This was all nonsense, of course. Arab bluster was never going to be any match for the cool planning of Israel's military men. Arab presumption and internal discord made the Arabs themselves Israel's greatest secret weapon. But both sides believed the 'spin', and when Israel's fresh-faced paratroopers were photographed at the newly liberated Western Wall, the myth became eternal. The most cynical, secularist kibbutznik was religious for a day, and talked for a while about the redemption of the Land. The redemption seemed real. The great biblical sites were under Israeli control; Jerusalem was re-united. Although the Magen David (Star of David) did not yet flutter over everything between the Euphrates and the Nile, every state between the rivers had been vanquished by the rag-bag army of former slaves. The gains of the War could not be relinquished. If one were religious, to surrender them would be blasphemy. If one were not, it would be madness to surrender a buffer zone separating the thin sliver of Israel from hostile Arabs still pledged to Israel's destruction.
Not everyone was dewy-eyed. Moshe Dayan had only one eye, and that was never dewy. The Palestinians will fight, he said and he was right. Others noted some other disturbing demographic facts. Israel was conceived as a Jewish state. But overnight it had become lord of a colossal population of reluctant Arabs. If they were to be citizens of a democratic Israeli state then, eventually, Israel would cease to be Jewish. The womb of the Palestinian mother, Palestinian activists became fond of saying, was the weapon which will ultimately defeat Israel. The alternatives were to stop being a truly democratic state, and deny Arabs the rights possessed by Jews, or to refuse to assimilate them properly into the Israeli state. Israel adopted this latter course, and with it a host of other problems. It immediately created an immense, stateless people, who, together with the refugees in surrounding lands, could be compared uncomfortably well with the Jews themselves in the years before the birth of Israel.
So Israel became an occupier of territory which had to be policed. Policing does nasty things to individuals and nations, and Israel has not escaped. Israeli liberals talk about the spiritual damage done to their sons by knocking Palestinian teenagers about, and they are right. Israeli militarists talk about the damage done to the much-vaunted fighting spirit of the Israeli army by making the army an army of check-point minders rather than cross-border night-raiders. They are right too. It is easy to be too romantic about the ideals which brought Israel into being. The men who were the midwives of the Jewish state were hard-nosed realists. But Israel was always supposed to be more about universities and symphony orchestras than police dogs and baton charges.

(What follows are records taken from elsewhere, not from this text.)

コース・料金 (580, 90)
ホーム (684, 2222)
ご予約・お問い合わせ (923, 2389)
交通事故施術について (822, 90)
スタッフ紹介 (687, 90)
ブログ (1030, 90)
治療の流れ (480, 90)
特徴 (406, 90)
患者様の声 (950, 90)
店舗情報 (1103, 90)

The veteran BBC reporter, Jeremy Bowen, sees the 1967 War as the main factor determining the tensions of the modern Middle East. This is an over-simplification, but as a working premise it is better than most other simply-stated propositions. Start your analysis from this premise and you will get only the odd nuance wrong. He rightly identifies as crucial to the psychology of Middle-Eastern conflict the laughable perpetuation of the David and Goliath myth, and the damage to Arab pride inflicted by the War (and barely mitigated by the Yom Kippur War of 1973). But above all his is a splendidly woven story book. Story and scholarship are not incompatible. Indeed they are inseparable. Although he is an admirably dispassionate and meticulous historian, he is an even better story teller. Each hour and day of the War is an hour and a day in the life of a central player. The life of the War is his life, and vice versa. This gives humanity and accessibility to his account. It keeps him from the common heresy of anthropomorphism: of talking about the War as if it were some sort of sensate dialectical organism.
Mr Bowen will no doubt be pilloried from all sides: by those who believe in the incorruptibility of the IDF for telling the tale of prisoner executions, and by those who believe in the nobility of the Arab struggle by exposing the pomposity and plain stupidity of many of the Arab commanders. Both sides will be wrong. This is a piece of humane and honest writing which should be on the shelves of anyone with a serious interest in the conflict, and on the bedside table of anyone who wants a great, fast read.